--- Metin ---
Geleceğin dijital bankalarını CMO'ların gücü belirleyecek
CMO’lar giderek kurum içerisinde en güçlü yöneticiler olma yolunda ilerliyorlar. Çünkü müşteri deneyimi, kurumlar için giderek artan bir öneme sahip. Doğru iş kararları alabilmenin temelinde de müşteriyi doğru anlamak yatıyor. Bu yüzden IT yatırımı artık teknik ekiplerin değil pazarlama ekiplerinin ihtiyaçlarına göre yapılıyor. Pazarlamacılar, müşteriye yönelik kampanyalarını, pazarlama stratejilerini teknolojiyi kullanarak çok daha hedef odaklı gerçekleştirebiliyorlar.
---
**Zorunlu görev 1**
CMO'lar hakkındaki metinde, başlığın altındaki paragrafta yer alan her cümlenin ilk kelimesini sırasıyla yazın.
**Zorunlu görev 2**
CMO'lar hakkındaki metinden "Geleceğin dijital bankalarını" ile başlayıp "hedef odaklı gerçekleştirebiliyorlar." ile biten bölümü değiştirmeden aktarın.
--- Kayıtlı veriler ---
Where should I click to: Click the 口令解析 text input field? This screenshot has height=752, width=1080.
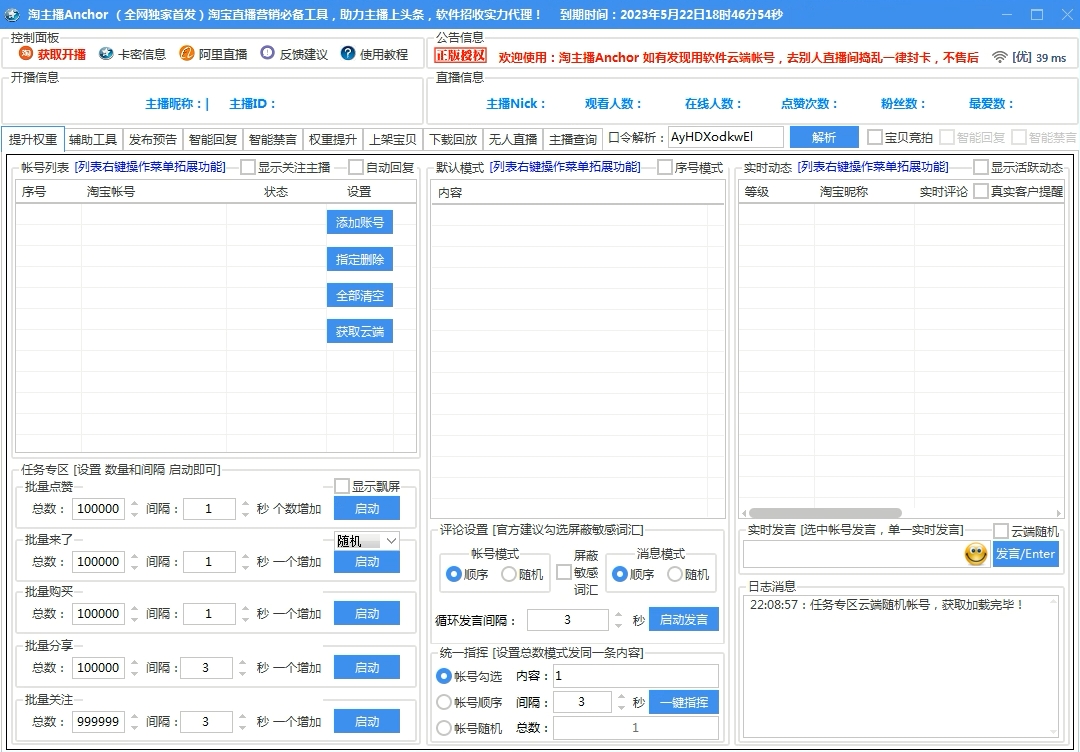[725, 137]

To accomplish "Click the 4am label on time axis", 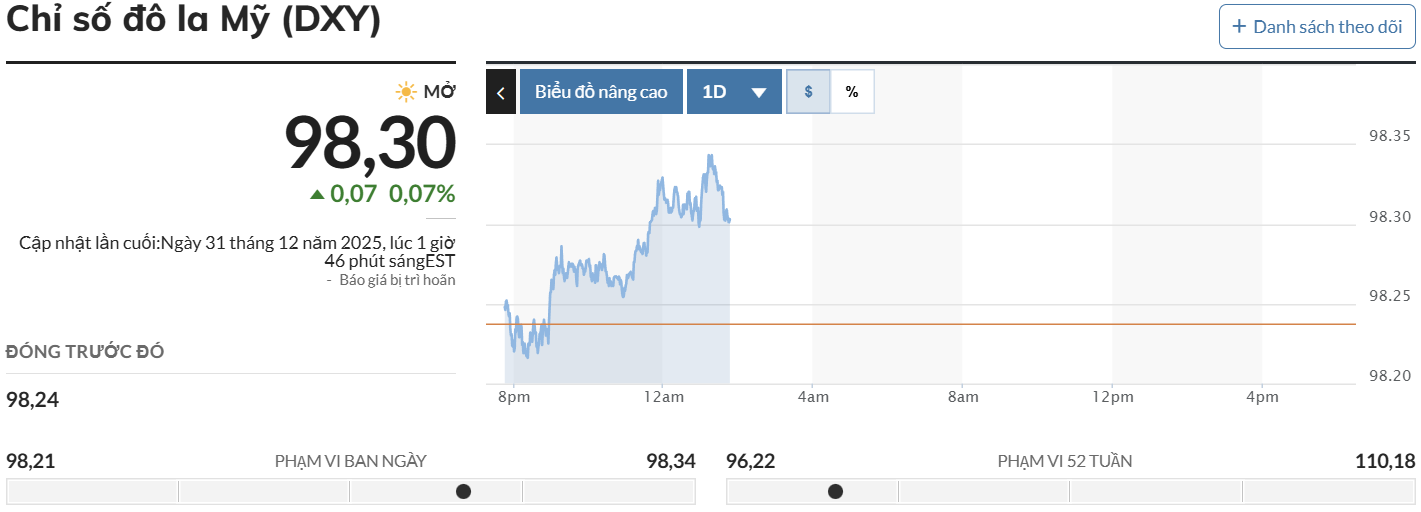I will pyautogui.click(x=813, y=397).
---
**Eksiksiz yanıt 1**
CMO’lar
Çünkü
Doğru
Bu
Pazarlamacılar

**Eksiksiz yanıt 2**
Geleceğin dijital bankalarını CMO'ların gücü belirleyecek
CMO’lar giderek kurum içerisinde en güçlü yöneticiler olma yolunda ilerliyorlar. Çünkü müşteri deneyimi, kurumlar için giderek artan bir öneme sahip. Doğru iş kararları alabilmenin temelinde de müşteriyi doğru anlamak yatıyor. Bu yüzden IT yatırımı artık teknik ekiplerin değil pazarlama ekiplerinin ihtiyaçlarına göre yapılıyor. Pazarlamacılar, müşteriye yönelik kampanyalarını, pazarlama stratejilerini teknolojiyi kullanarak çok daha hedef odaklı gerçekleştirebiliyorlar.